Comparing with other angiosperms, most members within the family Orchidaceae have lower photosynthetic capacities. However, the underlying mechanisms remain unclear. Cypripedium and Paphiopedilum are closely related phylogenetically in Orchidaceae, but their photosynthetic performances are different. We explored the roles of internal anatomy and diffusional conductance in determining photosynthesis in three Cypripedium and three Paphiopedilum species, and quantitatively analyzed their diffusional and biochemical limitations to photosynthesis. Paphiopedilum species showed lower light-saturated photosynthetic rate (A N), stomatal conductance (g s), and mesophyll conductance (g m) than Cypripedium species. A N was positively correlated with g s and g m. And yet, in both species A N was more strongly limited by g m than by biochemical factors or g s.
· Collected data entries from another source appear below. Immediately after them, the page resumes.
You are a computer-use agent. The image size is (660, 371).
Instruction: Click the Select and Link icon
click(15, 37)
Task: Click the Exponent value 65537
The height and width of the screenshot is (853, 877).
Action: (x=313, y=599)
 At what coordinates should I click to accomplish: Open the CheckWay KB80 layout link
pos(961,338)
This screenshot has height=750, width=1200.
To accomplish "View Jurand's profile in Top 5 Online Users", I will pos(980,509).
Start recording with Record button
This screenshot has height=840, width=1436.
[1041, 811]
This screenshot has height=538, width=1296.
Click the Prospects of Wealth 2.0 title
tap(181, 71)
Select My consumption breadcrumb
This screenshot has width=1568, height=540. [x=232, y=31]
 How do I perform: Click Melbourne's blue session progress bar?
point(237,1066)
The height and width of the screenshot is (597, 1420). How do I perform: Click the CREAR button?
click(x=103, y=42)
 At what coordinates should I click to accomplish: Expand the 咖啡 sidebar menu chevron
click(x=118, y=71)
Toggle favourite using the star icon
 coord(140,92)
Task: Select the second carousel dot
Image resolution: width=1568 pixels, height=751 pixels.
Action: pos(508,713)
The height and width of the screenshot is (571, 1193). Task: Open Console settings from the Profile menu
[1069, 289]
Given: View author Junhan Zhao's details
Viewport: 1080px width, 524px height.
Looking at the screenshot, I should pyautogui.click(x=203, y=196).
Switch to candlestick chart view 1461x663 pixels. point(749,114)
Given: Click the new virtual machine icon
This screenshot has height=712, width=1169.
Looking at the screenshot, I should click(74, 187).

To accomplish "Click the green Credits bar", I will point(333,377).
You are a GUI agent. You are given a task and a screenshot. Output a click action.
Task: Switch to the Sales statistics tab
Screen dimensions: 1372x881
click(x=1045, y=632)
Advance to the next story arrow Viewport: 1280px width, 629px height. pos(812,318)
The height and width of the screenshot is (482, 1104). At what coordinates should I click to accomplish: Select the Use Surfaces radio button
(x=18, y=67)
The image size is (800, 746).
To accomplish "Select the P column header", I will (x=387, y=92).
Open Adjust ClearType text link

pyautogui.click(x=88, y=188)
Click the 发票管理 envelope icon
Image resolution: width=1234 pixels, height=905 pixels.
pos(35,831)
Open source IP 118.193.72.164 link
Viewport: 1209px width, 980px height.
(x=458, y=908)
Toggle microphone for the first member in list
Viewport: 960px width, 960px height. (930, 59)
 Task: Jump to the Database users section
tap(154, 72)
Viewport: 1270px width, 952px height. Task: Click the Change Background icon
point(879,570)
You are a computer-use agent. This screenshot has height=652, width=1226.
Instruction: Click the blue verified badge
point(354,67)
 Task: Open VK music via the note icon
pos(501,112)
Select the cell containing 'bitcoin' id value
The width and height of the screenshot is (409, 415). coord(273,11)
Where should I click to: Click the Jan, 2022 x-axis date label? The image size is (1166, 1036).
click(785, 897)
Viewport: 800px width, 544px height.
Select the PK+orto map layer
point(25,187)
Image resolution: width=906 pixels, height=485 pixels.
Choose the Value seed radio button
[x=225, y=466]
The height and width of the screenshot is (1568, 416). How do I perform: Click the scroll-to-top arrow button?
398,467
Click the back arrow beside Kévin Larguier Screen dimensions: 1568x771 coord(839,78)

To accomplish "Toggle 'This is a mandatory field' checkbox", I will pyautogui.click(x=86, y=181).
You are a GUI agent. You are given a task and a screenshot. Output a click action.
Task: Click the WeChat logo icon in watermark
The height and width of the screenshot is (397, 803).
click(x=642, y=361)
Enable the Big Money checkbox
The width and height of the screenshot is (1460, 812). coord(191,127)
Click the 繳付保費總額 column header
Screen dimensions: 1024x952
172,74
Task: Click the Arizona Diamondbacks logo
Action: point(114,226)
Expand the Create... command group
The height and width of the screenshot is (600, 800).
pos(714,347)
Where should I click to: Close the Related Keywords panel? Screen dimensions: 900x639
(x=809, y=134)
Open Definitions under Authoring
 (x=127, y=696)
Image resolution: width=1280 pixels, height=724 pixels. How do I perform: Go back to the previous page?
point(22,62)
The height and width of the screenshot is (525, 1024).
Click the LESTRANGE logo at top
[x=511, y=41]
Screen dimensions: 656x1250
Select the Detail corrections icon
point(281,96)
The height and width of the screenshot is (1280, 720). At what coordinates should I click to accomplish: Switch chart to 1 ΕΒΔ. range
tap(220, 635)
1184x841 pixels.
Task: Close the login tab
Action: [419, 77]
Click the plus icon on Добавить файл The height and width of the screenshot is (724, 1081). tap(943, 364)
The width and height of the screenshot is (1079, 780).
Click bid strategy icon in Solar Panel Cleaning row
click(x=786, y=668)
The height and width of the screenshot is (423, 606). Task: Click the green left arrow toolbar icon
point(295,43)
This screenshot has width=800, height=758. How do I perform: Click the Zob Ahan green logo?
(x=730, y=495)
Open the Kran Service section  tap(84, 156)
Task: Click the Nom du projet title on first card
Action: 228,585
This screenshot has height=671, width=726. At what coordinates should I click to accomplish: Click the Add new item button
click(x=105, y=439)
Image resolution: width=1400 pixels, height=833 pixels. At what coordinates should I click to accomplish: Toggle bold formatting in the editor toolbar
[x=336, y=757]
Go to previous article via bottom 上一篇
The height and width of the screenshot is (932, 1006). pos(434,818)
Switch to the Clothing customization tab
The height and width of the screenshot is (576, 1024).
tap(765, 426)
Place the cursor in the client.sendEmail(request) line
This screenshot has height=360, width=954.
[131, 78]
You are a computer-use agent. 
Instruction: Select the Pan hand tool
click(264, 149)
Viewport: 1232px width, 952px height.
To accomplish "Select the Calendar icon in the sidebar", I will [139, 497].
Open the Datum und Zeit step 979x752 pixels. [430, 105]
The greater g s of Cypripedium was mainly affected by larger stomatal apparatus area and smaller pore depth, while the less g m of Paphiopedilum was determined by the reduced surface area of mesophyll cells and chloroplasts exposed to intercellular airspace per unit of leaf area, and much thicker cell wall thickness. These results suggest that leaf anatomical structure is the key factor affecting g m, which is largely responsible for the difference in photosynthetic capacity between those two genera. Our findings provide new insight into the photosynthetic physiology and functional diversification of orchids.